Черемных произнес глухо:
— Может, еще и сына растить будешь.
— Это я-то? В штрафном виде? Ну убьют — дело житейское, одна кожура от меня останется… А ранят? Вы себя со мной не равняйте… Если только отсюда выкарабкаемся — вас вылечат. Это я обещаю авторитетно. Ноги на поправку идут и при вас останутся. Даже если, на худой конец, прибудете домой не своим ходом — все равно вас и такого ждут не дождутся. А куда я после ранения денусь? Какая меня ждет оценка? Бесполезное ископаемое! Чтобы Фрося подумала: жив-здоров был — отрекся, а инвалидом стал — вернулся поневоле.
Даже при свете плошки заметно было, что Тимоша залился краской.
Это волнение объяснялось не только тем, что Тимоша впервые решился на такую откровенность.
Волнение было вызвано прежде всего тем, что Тимоша, рассказывая о своей жизни раненому товарищу, только сейчас вот сам впервые свою жизнь осмыслил, взвесил.
— Да, оттепель твоя поздняя, — сказал Черемных после длинной паузы, когда Тимоша уже перестал надеяться, что тот вообще как-нибудь откликнется. — Чуть ли не зимой сердце оттаивать стало.
— Простите меня, Михал Михалыч, за откровенность. Окромя, — Тимоша, насилуя себя, хохотнул, — вернее сказать, кроме вас, и рассказать некому…
Тимоша не мог уразуметь: что именно с ним случилось? Все началось после того, как фронтовая судьба свела его с Черемных, Пестряковым и этим несчастливым лейтенантом. То, что раньше в жизни казалось Тимоше важным и значительным, потеряло для него былой интерес.

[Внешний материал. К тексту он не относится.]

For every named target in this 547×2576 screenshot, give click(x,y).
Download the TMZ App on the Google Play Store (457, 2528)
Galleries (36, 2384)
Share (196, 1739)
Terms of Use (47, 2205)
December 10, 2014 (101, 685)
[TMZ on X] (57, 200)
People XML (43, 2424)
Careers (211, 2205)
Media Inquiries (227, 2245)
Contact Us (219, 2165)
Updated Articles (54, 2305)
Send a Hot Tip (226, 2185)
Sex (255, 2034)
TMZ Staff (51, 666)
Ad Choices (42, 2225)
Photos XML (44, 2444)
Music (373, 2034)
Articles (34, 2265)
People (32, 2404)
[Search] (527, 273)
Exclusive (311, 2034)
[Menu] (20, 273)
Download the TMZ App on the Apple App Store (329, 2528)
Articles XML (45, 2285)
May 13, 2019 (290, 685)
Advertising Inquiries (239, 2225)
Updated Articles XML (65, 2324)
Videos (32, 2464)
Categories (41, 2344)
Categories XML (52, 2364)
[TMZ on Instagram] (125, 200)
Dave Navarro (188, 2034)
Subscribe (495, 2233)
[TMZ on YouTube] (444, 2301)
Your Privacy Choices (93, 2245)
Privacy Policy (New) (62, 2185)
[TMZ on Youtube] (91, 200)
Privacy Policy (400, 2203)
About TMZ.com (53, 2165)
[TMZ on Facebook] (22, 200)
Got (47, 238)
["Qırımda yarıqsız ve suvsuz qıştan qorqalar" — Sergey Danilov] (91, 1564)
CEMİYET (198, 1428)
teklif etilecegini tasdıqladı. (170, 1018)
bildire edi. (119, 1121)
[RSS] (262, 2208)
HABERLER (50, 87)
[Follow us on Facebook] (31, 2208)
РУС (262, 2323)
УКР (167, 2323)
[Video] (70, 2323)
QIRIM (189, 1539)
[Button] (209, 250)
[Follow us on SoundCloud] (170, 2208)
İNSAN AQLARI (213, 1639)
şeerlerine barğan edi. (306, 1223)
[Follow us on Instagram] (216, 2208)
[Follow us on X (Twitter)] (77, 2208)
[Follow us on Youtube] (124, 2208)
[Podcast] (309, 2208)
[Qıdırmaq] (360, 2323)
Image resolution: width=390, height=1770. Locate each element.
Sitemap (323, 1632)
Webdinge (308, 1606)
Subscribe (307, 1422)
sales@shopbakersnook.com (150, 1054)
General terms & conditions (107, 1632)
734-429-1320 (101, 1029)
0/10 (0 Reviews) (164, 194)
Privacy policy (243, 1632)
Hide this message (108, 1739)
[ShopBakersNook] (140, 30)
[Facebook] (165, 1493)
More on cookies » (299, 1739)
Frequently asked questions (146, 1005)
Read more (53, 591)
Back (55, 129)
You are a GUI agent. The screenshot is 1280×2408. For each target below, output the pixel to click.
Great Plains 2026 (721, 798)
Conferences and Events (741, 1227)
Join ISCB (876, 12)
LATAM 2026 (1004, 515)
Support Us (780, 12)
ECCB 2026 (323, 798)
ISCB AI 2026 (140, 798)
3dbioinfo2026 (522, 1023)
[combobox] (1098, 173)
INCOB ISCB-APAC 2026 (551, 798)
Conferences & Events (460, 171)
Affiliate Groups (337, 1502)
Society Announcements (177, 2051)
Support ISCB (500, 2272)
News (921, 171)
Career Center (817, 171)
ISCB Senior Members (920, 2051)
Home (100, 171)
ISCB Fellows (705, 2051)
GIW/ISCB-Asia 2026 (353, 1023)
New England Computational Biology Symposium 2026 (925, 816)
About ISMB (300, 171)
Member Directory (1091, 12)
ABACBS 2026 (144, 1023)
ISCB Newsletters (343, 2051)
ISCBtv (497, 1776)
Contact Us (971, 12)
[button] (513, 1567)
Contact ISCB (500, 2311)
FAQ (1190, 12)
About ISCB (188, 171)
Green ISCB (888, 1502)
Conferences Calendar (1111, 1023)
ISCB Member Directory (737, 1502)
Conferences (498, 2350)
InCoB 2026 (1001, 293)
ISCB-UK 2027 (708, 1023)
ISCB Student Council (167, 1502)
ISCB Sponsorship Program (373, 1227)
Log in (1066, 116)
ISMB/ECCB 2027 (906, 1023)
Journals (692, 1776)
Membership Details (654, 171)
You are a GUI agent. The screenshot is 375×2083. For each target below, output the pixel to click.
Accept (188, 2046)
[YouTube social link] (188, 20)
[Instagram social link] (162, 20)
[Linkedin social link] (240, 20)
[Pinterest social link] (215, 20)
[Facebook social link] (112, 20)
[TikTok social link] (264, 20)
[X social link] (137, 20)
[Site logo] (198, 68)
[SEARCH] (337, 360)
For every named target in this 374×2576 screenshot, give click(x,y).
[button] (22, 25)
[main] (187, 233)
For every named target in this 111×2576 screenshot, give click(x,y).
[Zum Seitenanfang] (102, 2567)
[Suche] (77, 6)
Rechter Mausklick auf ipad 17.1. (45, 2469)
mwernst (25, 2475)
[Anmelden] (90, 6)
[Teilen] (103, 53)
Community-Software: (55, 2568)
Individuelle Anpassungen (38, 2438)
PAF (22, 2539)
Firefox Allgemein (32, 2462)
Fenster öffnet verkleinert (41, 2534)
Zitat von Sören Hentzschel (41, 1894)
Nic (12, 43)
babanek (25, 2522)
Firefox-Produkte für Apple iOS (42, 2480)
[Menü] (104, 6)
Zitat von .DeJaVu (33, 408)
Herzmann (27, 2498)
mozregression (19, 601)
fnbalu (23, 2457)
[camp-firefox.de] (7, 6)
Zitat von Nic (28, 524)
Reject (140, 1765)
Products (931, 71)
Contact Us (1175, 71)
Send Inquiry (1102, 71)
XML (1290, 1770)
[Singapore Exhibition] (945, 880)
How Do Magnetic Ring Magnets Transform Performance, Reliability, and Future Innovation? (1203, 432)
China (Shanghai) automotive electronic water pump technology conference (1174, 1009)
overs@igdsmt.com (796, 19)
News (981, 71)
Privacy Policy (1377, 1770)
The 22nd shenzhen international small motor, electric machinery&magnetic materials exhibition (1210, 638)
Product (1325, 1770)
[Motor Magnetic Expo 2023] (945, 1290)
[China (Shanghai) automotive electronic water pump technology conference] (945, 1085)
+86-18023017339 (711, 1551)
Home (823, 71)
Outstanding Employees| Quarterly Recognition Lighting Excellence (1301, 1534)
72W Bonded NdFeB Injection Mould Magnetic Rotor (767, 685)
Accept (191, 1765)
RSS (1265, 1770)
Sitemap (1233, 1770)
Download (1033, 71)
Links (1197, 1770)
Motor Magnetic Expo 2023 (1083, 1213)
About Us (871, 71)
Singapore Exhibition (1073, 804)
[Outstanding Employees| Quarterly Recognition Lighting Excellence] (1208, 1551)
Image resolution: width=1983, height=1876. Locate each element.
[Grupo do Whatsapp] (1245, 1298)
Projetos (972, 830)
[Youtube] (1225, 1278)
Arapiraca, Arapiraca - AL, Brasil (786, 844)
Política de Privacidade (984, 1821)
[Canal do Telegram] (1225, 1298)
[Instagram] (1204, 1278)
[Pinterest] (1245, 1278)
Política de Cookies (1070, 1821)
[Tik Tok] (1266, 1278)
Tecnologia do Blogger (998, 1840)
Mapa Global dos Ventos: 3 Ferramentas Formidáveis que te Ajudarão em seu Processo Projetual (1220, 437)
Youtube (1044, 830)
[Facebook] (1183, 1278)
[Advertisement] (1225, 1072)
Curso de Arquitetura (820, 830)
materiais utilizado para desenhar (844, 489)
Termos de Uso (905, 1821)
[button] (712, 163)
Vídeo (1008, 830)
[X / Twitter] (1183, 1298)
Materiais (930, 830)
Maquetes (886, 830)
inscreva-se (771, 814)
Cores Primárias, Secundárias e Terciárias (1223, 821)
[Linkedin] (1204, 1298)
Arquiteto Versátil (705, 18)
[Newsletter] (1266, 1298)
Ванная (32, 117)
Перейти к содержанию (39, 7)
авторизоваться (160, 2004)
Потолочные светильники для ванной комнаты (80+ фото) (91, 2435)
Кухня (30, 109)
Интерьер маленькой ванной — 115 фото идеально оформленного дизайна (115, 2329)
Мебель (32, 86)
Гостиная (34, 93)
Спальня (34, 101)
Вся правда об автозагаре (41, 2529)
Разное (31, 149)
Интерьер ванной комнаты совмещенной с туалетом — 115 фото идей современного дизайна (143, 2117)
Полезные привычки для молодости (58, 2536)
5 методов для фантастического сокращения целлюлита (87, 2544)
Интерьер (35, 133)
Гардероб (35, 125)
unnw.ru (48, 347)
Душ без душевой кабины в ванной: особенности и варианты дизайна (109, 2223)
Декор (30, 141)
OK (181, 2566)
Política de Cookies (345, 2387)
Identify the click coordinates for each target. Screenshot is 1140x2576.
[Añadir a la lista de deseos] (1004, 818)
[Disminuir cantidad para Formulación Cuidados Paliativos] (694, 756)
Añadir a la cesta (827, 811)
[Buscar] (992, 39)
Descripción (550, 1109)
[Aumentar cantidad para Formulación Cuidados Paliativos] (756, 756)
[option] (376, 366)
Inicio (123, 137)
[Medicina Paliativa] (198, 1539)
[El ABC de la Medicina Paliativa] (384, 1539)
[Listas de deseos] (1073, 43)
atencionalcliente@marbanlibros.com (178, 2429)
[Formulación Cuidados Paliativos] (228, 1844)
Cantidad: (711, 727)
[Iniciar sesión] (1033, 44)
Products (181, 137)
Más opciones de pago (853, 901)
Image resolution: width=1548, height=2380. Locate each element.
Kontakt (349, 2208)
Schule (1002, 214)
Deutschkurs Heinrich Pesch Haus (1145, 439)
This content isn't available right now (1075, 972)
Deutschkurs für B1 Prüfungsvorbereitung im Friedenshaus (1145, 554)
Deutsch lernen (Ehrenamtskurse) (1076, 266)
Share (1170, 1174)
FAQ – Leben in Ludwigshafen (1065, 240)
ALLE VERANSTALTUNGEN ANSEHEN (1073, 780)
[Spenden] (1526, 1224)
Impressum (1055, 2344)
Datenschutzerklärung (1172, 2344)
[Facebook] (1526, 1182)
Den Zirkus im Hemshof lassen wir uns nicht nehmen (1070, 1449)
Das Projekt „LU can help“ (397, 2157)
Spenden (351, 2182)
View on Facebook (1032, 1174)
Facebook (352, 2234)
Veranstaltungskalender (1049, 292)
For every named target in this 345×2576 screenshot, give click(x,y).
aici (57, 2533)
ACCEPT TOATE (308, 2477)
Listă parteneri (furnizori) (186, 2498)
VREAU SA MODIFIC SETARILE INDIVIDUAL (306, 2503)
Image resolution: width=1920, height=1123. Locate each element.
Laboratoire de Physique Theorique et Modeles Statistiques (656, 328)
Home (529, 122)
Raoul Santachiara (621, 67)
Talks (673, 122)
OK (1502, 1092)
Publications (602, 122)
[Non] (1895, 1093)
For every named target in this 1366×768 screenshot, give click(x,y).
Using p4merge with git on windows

А заботить его стало и оказалось крайне важным то, на что раньше он смотрел сквозь пальцы, да еще поплевывая при этом…
— За доверие спасибо. Но… — Черемных передалось волнение Тимоши: — Строгости из-за того уменьшать нельзя!
— Без строгости со мной нельзя, — заморгал Тимоша с выражением покорности. — Ведь вот дело какое… Человек-то я плохой!..
— Я сделал такое наблюдение. — Черемных надолго задумался. — Война делит всех людей на плохих и хороших. Был человек хороший — на войне лучше станет. Плохой человек — обязательно сделается хуже.